Pourquoi quittent-ils leur Église ?
DURANT presque 450 ans, depuis que Ferdinand Magellan a planté la première croix et a assisté à la première messe sur l’île Cebu, les Philippines ont été fréquemment appelées “le seul pays chrétien d’Extrême-Orient”. Cela est apparemment bien fondé puisque actuellement 83 pour cent des Philippins sont catholiques et que, parmi les autres, 10 pour cent affirment également être chrétiens.
Les Philippins forment un peuple très pieux, et c’est par millions qu’ils se rendent dans les églises les dimanches et jours de fête, donnant ainsi l’impression de pratiquer un christianisme solide et florissant. À la différence de l’Angleterre, où, selon le périodique Time, la fréquentation des églises serait un “mode de vie en voie de disparition”, les églises des Philippines sont le plus souvent archicombles.
Bien que les Églises des Philippines soient apparemment très florissantes, certains signes indiquent que tout ne va pas pour le mieux. Beaucoup de gens quittent leur Église pour rechercher quelque chose qui réponde mieux à leurs besoins. Par exemple, une femme âgée de soixante-huit ans, habitant Tayabas, dans la province de Quezon, qui avait été une personnalité laïque de l’Église catholique pendant la plus grande partie de sa vie, a quitté l’Église l’année dernière pour embrasser une autre religion. Un homme de Caloocan City, qui participait activement à la vie de son Église depuis son adolescence, lorsqu’il était enfant de chœur, et qui avait été président de l’Action catholique à l’Université Araneta, a lui aussi changé de religion en 1969. Une autre personne très pieuse qui, deux fois par semaine, se déplaçait sur les genoux depuis l’entrée de l’église jusqu’à l’autel et qui avait mené pendant un certain temps une vie monastique dans un couvent, a quitté le catholicisme en 1969.

(Exercice écrit A): Résumez en deux phrases le texte sur les Églises des Philippines.
(Exercice écrit B): Recopiez le passage du texte sur les Églises des Philippines compris entre « DURANT presque 450 » et « également être chrétiens. », ces mots inclus.
(Exercice écrit C): Présentez sous forme de liste le paragraphe du texte sur les Églises des Philippines qui commence par « Bien que les Églises des Philippines », en conservant ses faits essentiels.
Les lignes ci-dessous n'ont aucun rôle dans ce travail.

(Informations affichées):
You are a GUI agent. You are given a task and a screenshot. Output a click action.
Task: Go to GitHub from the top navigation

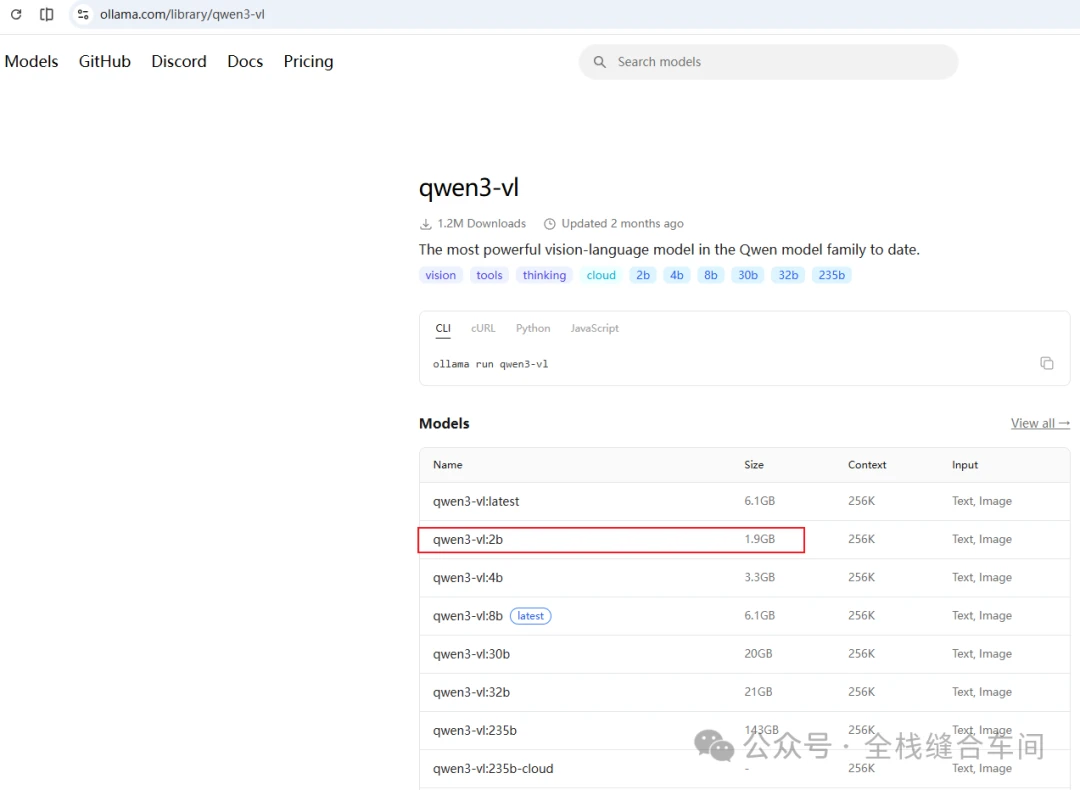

(Réponse A): Les Philippines, dont 83 pour cent des habitants sont catholiques, sont souvent appelées « le seul pays chrétien d'Extrême-Orient », et leurs églises sont le plus souvent archicombles. Pourtant, beaucoup de gens quittent leur Église pour rechercher quelque chose qui réponde mieux à leurs besoins, y compris des fidèles longtemps très engagés.

(Réponse B):
DURANT presque 450 ans, depuis que Ferdinand Magellan a planté la première croix et a assisté à la première messe sur l’île Cebu, les Philippines ont été fréquemment appelées “le seul pays chrétien d’Extrême-Orient”. Cela est apparemment bien fondé puisque actuellement 83 pour cent des Philippins sont catholiques et que, parmi les autres, 10 pour cent affirment également être chrétiens.

(Réponse C):
- Malgré l'apparente prospérité des Églises des Philippines, certains signes montrent que tout ne va pas pour le mieux.
- Beaucoup de gens quittent leur Église pour chercher quelque chose qui réponde mieux à leurs besoins.
- L'année dernière, une femme de soixante-huit ans habitant Tayabas, dans la province de Quezon, a quitté l'Église catholique pour une autre religion. Elle y avait été une personnalité laïque pendant la plus grande partie de sa vie.
- En 1969, un homme de Caloocan City a changé de religion. Il était engagé dans son Église depuis qu'il avait été enfant de chœur et avait présidé l'Action catholique à l'Université Araneta.
- En 1969 également, une personne très pieuse a quitté le catholicisme. Elle se déplaçait deux fois par semaine à genoux de l'entrée de l'église jusqu'à l'autel et avait un temps mené une vie monastique dans un couvent.